MPI calculations with Cerberus

From Kraken Wiki
Revision as of 10:21, 2 June 2022 by Ville Valtavirta (talk | contribs) (Running calculations)
Jump to: navigation, search


Cerberus can be used to run certain solvers MPI parallelized across multiple computing nodes.

Required installation

Cerberus uses the mpi4py Python-package for MPI functionality. It can be installed with pip.

Notice, however that mpi4py will get compiled with whichever MPI-libraries you have available during the pip installation, which means that it is best to run the pip installation in an environment, where the correct MPI-libraries have been loaded.

Running calculations

The MPI libraries used to build both the solver modules and the mpi4py package for Cerberus need to be loaded.

Any Solvers that have -mpi or --mpi as their command line argument will be spawned with MPI.Comm.Spawn instead of being initiated as a subprocess.

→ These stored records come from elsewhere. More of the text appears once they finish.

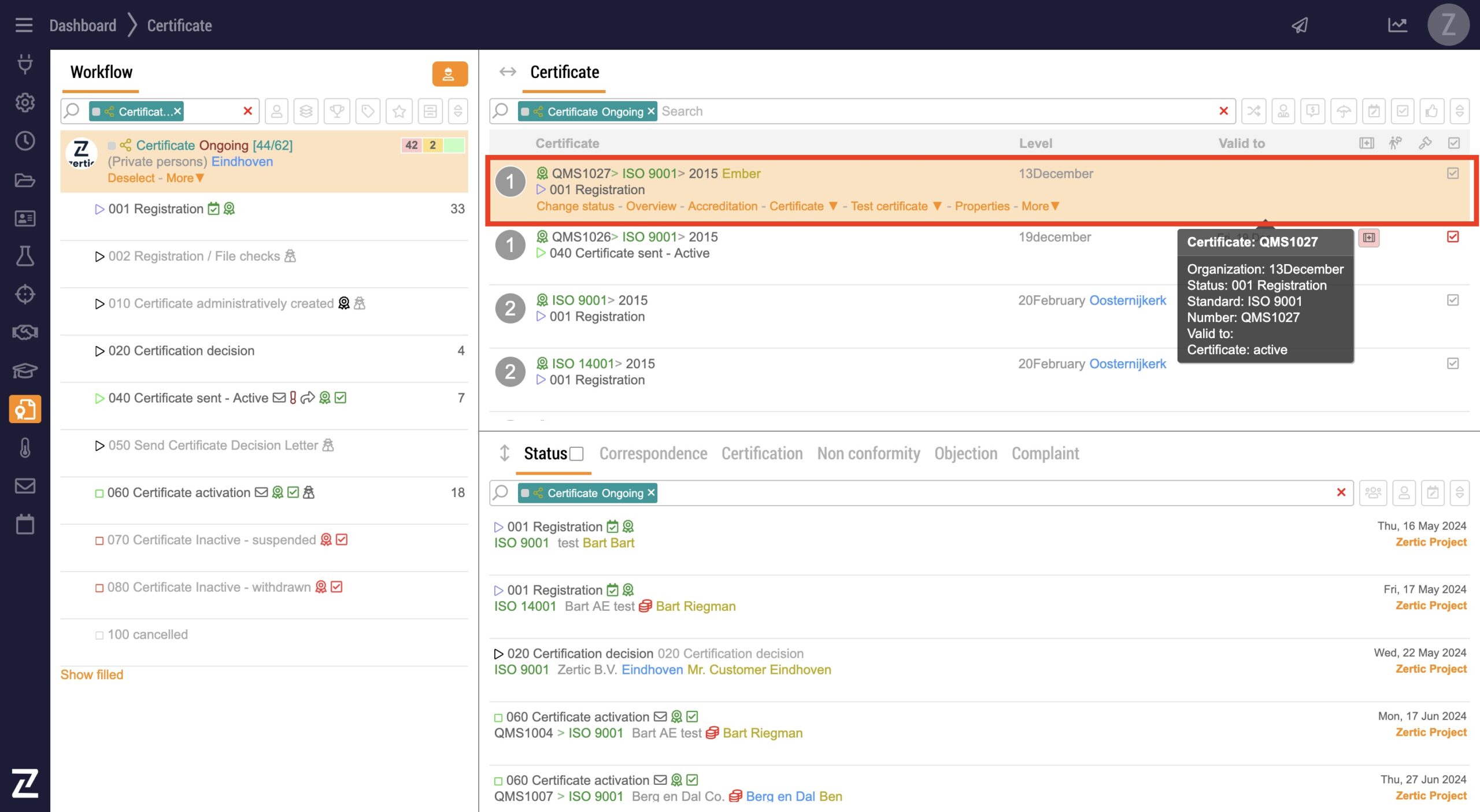The image size is (1480, 812).
Task: Switch to the Non conformity tab
Action: 868,454
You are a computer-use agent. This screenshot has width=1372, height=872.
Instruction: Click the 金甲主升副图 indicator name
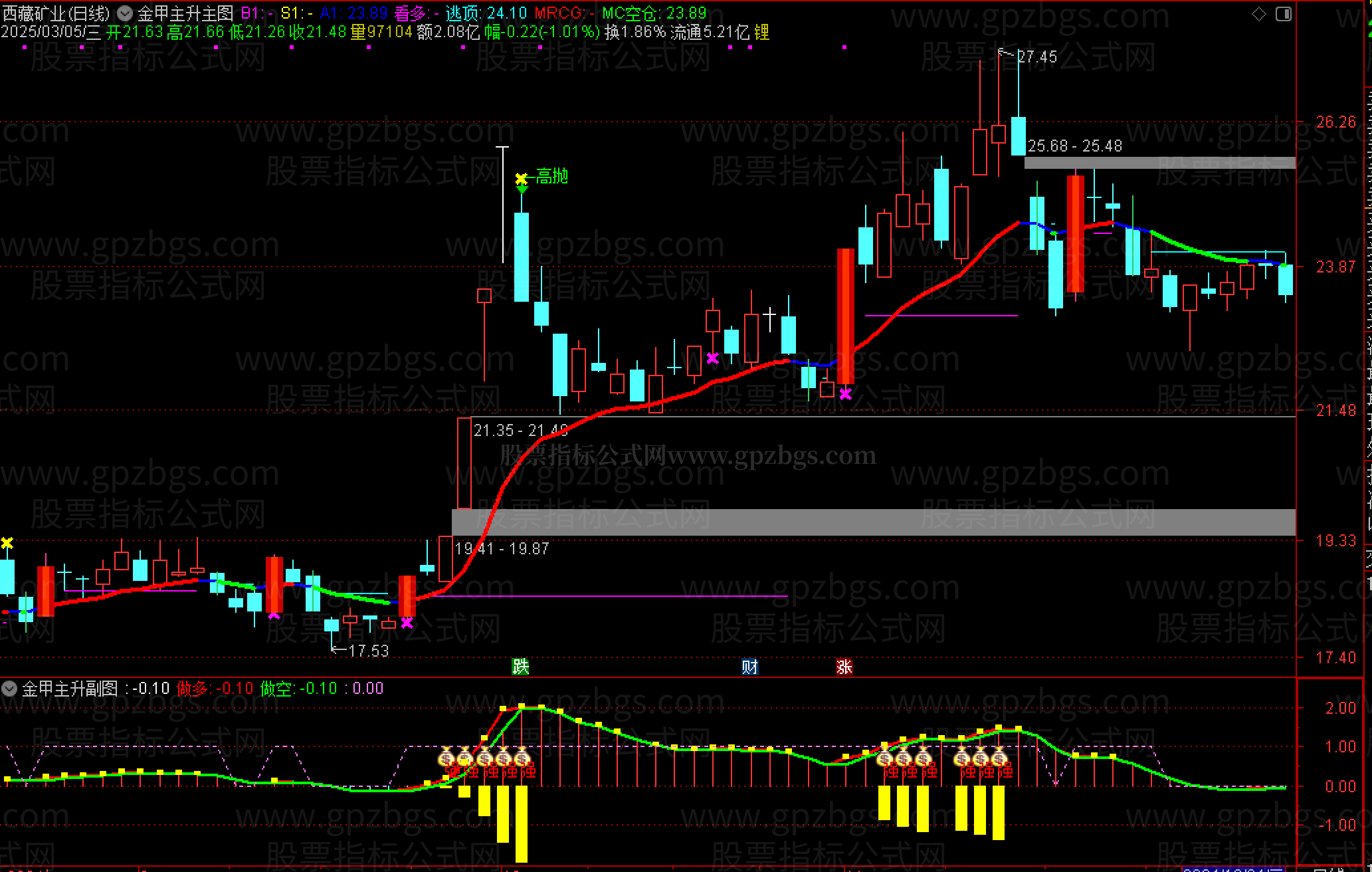point(70,689)
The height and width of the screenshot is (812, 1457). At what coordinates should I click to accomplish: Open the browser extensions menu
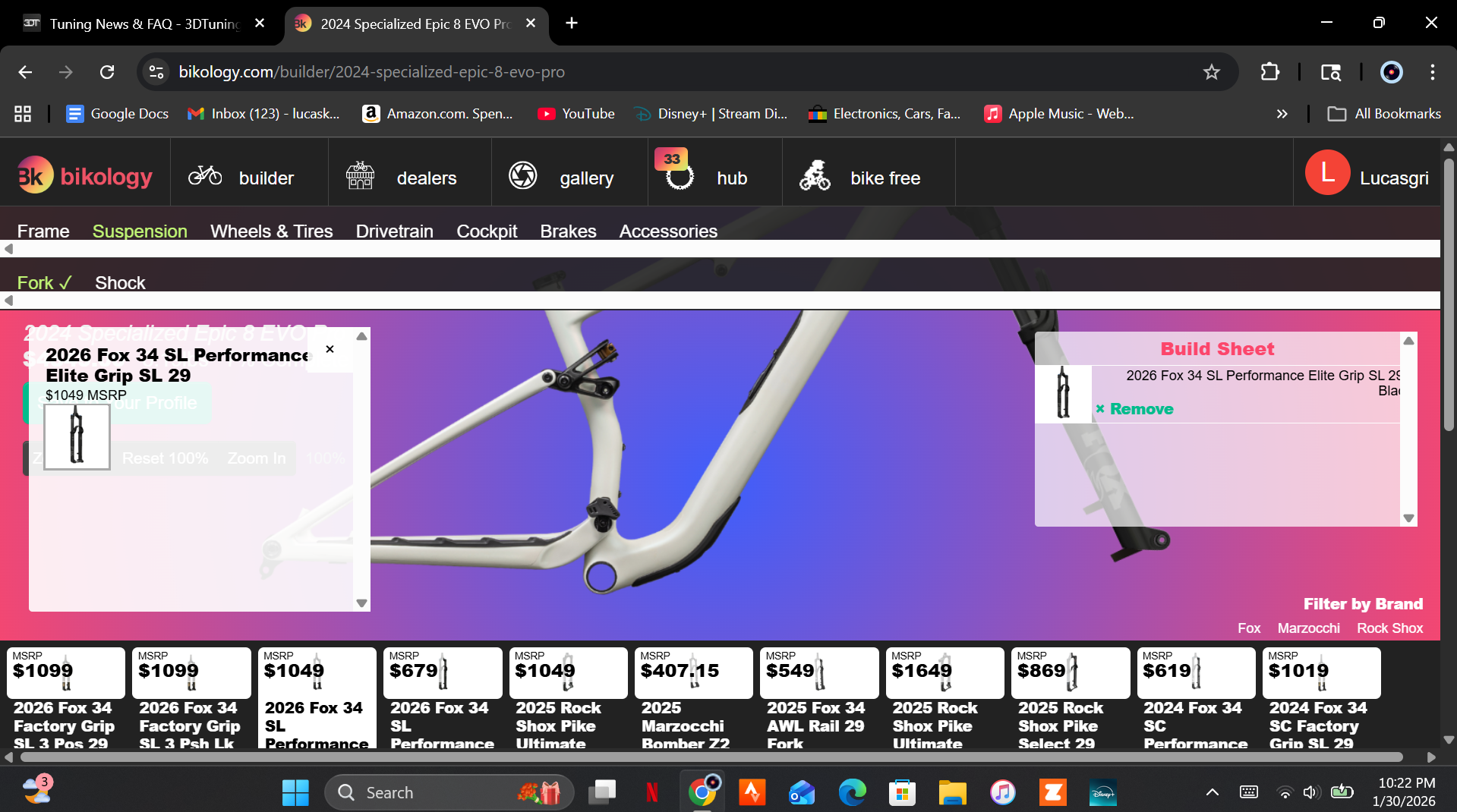1269,72
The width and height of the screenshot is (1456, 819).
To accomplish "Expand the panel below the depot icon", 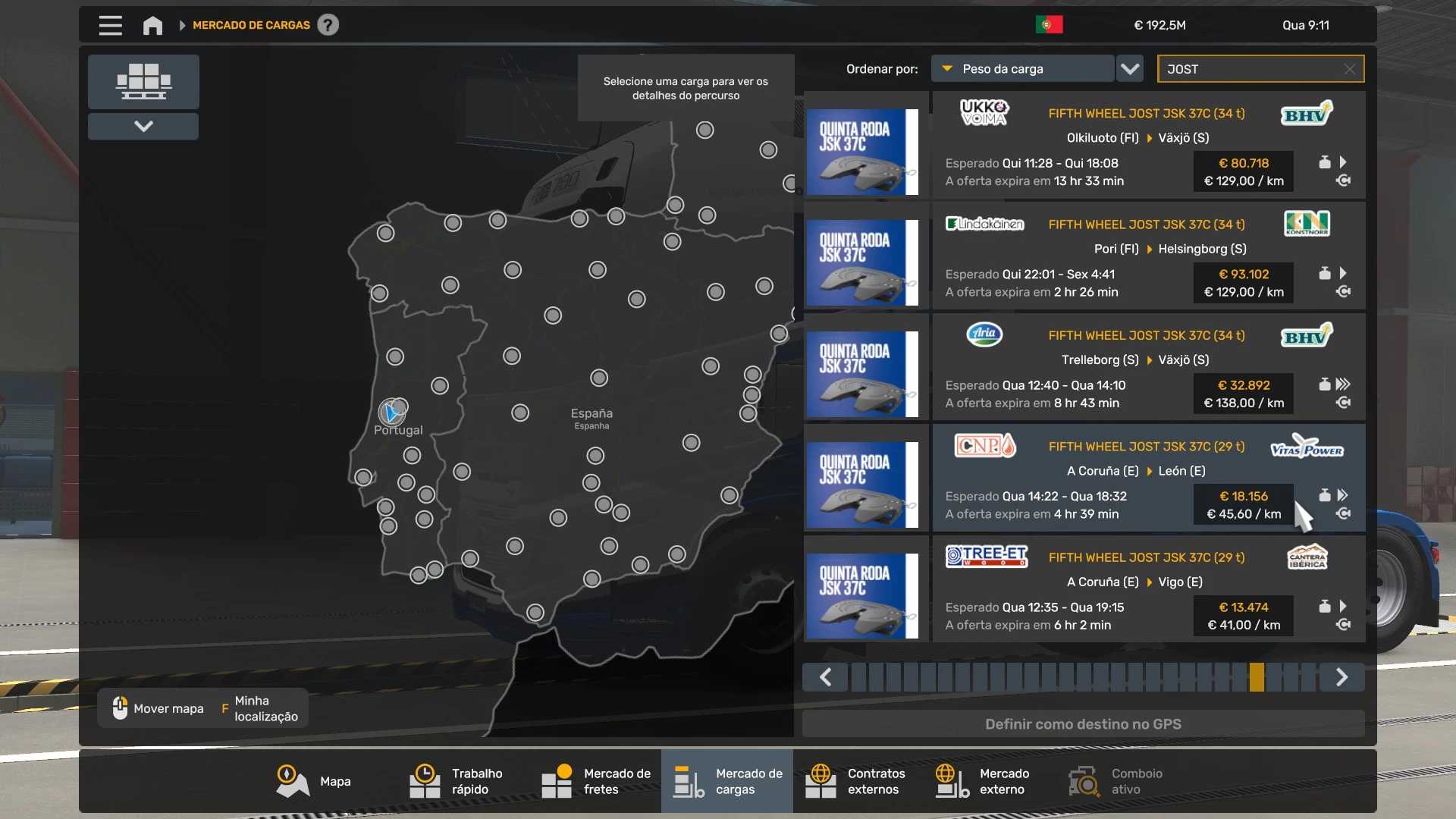I will click(x=143, y=127).
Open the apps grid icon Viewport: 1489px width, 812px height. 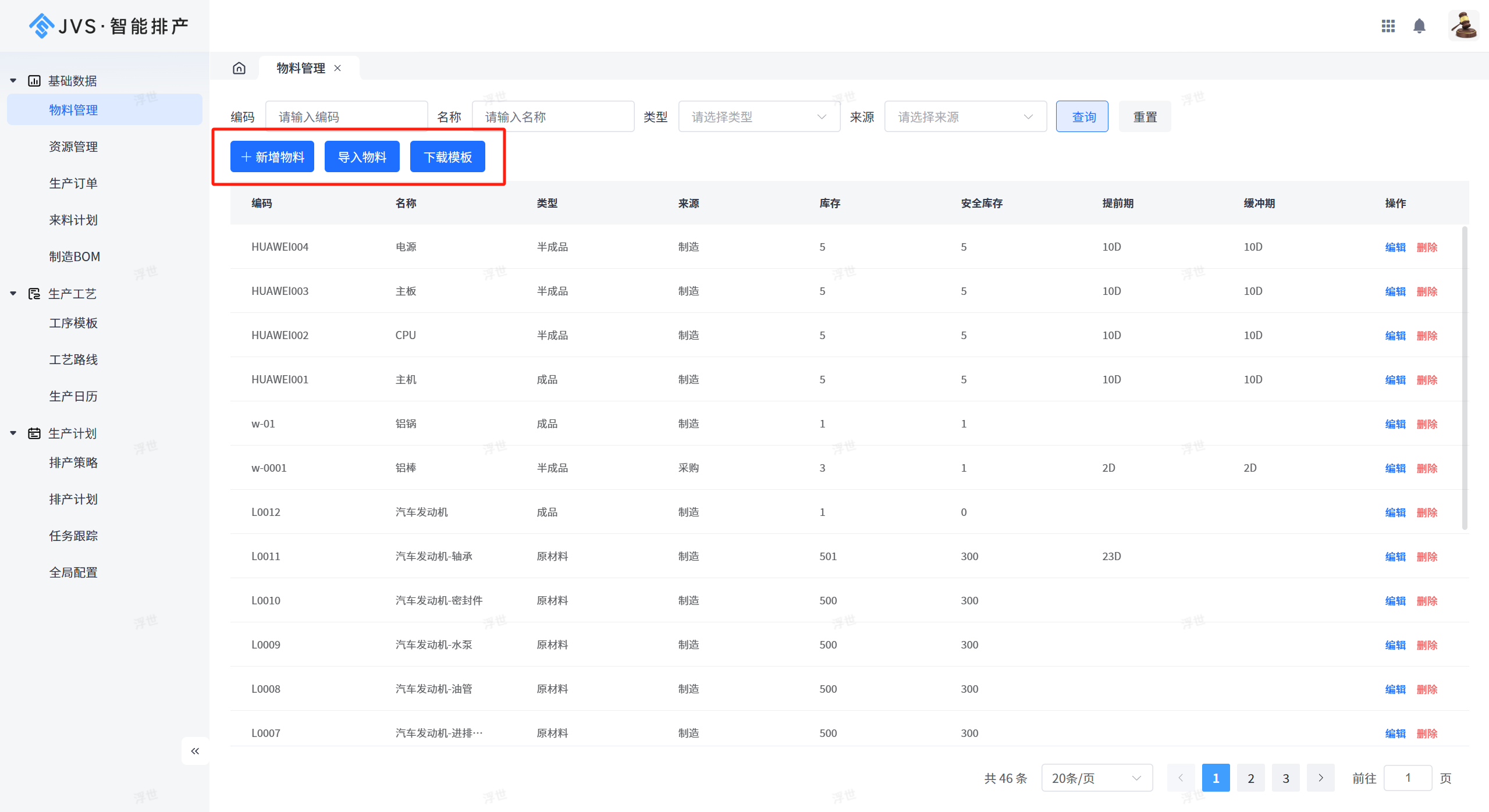click(x=1388, y=26)
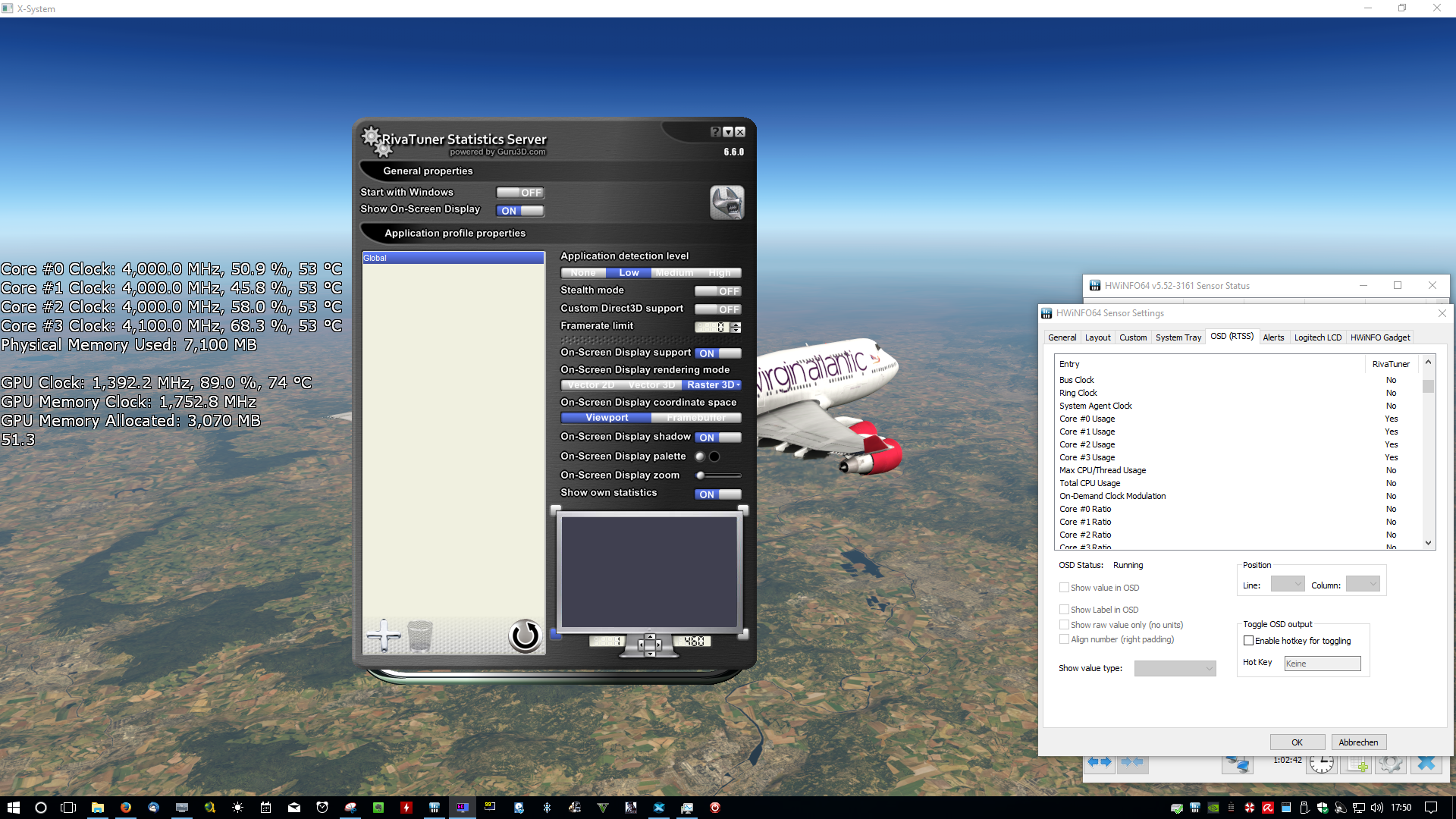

Cerberus can then be run with a setup similar to the one described below

#!/bin/bash
#SBATCH --cpus-per-task=20
#SBATCH --ntasks=4
#SBATCH --partition=core40
#SBATCH -o output.txt

module load mpi/openmpi-x86_64

mpirun --report-bindings -np 4 --bind-to none -oversubscribe python input.py > cerberus_output.txt

The idea here is the following:

  • Cerberus itself does not use any resources while a Solver is running, so we can -oversubscribe and let the MPI parallelized solver also use the resources allocated to Cerberus.
  • To successfully use -oversubscribe the binding of the tasks to sockets or cores needs to be disabled with --bind-to none.
  • Only one task of Cerberus communicates with only one Solver task.
    • All but one Cerberus task exit upon loading the Cerberus package at cerberus.__init__.py.
    • It can be somewhat tricky to get the remaining Cerberus task and the communicating Solver task (task 0 with Serpent and SuperFINIX) on the same node.
    • --report-bindings with OpenMPI helps the user to analyze, which node each task is spawned on.
    • The rank of the task that continues at cerberus.__init__.py can be adjusted if needed.
    • In the future, a separate --cerberus-host <hostname> argument may be added to Solvers to allow them to connect to Cerberus across nodes.
      • Socket communication across nodes is significantly slower than on the same node.